His heavy brows drew together.

“What are you talkin’ about?”

“I had hoped he was lying,” she said. “That Christian was just saying it to upset me. But when Mom died, it was right before a blood moon. Just like now. I looked this morning.”

He sighed, leaning back into his chair. “I wasn’t sure. I never—well, I didn’t take the time to really find out. I was like a crazed fucking maniac. I wanted to turn every single one of those bloodsuckers into ash. But I should have dug deeper. Maybe we wouldn’t be here now if I had.”

Benny stiffened. She was beginning to feel similarly.

“Well, we are,” she said, knowing that sounded harsher than she intended. “And unless there’s something in this book that shows us how to time travel, all we can do is figure out how to deal with it.”

Angelo closed his eyes.

“I’m sorry, kiddo,” he said. “All I’ve ever wanted was to keep you safe.”

Benny stood up from the chair, the book tucked in one hand as she looked down at her father.

It was hard to hold on to the anger she felt bubbling beneath the surface.

Because she knew. She knew how much he loved her.

But she spent so much of her life worried about her fate, and so much of that came from him.

“I think it’s time to go back to Philly,” she said.

Angelo looked at her for a moment before he nodded and rose from his seat.

“There’s one more thing,” he told her before crossing toward a large mahogany desk near the window.

She watched as he reached into one of his side drawers and pulled out a small jewelry bag, a crushed black velvet with satin strings.

“This drawer has been locked for years, you know. I lost the key sometime around the funeral, and I’ll tell you I’m good with a lock pick.

But I’ve never been able to get through this one.

Not without taking a sledgehammer to the whole thing.

And this morning, it just fucking clicked open. ”

He huffed a breath, the disbelief etched into his features.

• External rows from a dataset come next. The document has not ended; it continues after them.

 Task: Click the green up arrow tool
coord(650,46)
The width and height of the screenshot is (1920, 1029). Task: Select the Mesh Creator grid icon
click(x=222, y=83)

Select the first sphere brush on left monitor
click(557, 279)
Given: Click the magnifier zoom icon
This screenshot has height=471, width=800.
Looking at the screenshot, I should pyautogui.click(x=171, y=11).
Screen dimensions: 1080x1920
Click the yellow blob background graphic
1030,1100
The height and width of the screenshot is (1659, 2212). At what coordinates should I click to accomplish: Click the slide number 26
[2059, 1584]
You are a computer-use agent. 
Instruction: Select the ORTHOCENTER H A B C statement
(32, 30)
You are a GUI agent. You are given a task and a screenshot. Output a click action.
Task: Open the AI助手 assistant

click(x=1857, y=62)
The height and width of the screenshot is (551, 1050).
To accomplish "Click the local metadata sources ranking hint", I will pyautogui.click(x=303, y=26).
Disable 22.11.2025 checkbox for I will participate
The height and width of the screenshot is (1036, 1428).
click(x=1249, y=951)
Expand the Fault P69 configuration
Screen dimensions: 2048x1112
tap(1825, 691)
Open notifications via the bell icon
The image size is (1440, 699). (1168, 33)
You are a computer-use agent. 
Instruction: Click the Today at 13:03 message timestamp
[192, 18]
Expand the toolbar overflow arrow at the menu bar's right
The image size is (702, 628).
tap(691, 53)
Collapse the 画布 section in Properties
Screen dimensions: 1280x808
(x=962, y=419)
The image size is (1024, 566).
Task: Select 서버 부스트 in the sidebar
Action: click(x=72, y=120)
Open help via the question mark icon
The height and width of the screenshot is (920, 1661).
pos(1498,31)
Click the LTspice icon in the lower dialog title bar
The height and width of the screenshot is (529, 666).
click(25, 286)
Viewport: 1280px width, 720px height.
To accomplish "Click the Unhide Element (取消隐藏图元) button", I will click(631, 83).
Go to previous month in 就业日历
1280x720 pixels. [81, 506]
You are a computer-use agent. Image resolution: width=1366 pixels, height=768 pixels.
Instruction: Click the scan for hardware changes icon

“But it was always meant to be yours,” he said, the bag laying in the palm of his hand.

“What is it?” she asked.

“It was your mother’s,” he said, offering her a slight smile. “You’ll remember. She wore it every day. She said it was meant for you. When you were ready.”

Benny’s nose wrinkled as she took the velvet satchel from her father, fingers pulling at the satin ties, her eyes stinging with fresh tears.

She knew, the memory flooding back to her.

The thin gold chain. The round pendant and the small peridot, all in gold, all etched with perfect precision.

Aurora. The goddess of the Dawn. Riding in her chariot, her hand outstretched as the peridot rested in her palm, like she was bestowing it upon the sun as a gift.

She clutched it in her hand, looking up at her father through blurry tears.

“What happened to Mom isn’t going to happen to me,” she told him. “I promise.”